*Brief*: Gather each line of the records where "computer" appears.

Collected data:

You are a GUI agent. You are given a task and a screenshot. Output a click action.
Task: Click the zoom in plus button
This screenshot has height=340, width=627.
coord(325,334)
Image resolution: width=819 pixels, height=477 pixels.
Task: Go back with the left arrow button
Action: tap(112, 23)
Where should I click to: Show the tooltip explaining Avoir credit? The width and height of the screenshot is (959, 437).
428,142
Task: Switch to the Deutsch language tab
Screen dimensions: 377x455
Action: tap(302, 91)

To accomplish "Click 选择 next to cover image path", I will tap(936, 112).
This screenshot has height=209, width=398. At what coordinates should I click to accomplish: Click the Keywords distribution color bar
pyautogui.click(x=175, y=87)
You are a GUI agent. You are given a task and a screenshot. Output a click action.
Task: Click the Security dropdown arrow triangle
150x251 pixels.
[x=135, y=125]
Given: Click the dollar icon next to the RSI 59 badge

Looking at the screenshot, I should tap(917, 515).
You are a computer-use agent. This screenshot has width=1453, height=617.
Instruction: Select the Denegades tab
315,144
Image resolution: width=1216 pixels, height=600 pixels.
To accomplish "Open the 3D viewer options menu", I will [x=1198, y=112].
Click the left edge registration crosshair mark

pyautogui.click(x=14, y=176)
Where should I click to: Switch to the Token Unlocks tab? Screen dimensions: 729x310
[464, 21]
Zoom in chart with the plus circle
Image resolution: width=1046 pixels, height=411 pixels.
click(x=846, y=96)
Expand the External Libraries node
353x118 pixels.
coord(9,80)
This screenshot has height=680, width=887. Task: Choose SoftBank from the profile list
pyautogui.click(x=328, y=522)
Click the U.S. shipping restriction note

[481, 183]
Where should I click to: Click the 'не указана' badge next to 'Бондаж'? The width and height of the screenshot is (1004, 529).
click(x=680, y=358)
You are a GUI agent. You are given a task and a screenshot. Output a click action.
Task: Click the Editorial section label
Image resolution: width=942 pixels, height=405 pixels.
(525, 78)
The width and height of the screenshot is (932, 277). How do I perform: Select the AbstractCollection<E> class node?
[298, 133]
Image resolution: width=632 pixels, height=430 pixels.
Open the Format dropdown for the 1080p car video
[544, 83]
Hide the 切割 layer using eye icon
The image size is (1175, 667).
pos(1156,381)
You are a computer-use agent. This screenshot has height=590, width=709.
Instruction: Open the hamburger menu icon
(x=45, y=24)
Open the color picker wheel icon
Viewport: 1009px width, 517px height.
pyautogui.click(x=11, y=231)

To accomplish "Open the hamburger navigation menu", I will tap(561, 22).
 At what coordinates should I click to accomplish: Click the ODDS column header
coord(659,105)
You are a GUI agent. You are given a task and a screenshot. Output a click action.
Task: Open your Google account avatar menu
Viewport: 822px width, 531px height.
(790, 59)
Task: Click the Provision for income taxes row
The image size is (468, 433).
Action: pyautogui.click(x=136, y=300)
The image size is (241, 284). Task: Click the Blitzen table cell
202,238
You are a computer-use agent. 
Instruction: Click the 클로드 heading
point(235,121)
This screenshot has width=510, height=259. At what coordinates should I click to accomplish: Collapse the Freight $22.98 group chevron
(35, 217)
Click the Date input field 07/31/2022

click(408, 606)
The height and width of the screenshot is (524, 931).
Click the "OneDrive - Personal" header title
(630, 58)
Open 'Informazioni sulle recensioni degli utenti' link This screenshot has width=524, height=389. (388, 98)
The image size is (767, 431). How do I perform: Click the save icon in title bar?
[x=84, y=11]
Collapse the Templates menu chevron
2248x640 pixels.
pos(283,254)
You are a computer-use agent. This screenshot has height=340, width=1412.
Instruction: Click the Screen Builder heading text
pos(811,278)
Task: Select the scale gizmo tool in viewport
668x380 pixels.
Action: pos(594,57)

*Solution*:
You are a computer-use agent. This screenshot has width=1453, height=617.
You are a computer-use agent. This screenshot has height=590, width=709.
You are a computer-use agent. 
You are a computer-use agent. This screenshot has height=340, width=1412.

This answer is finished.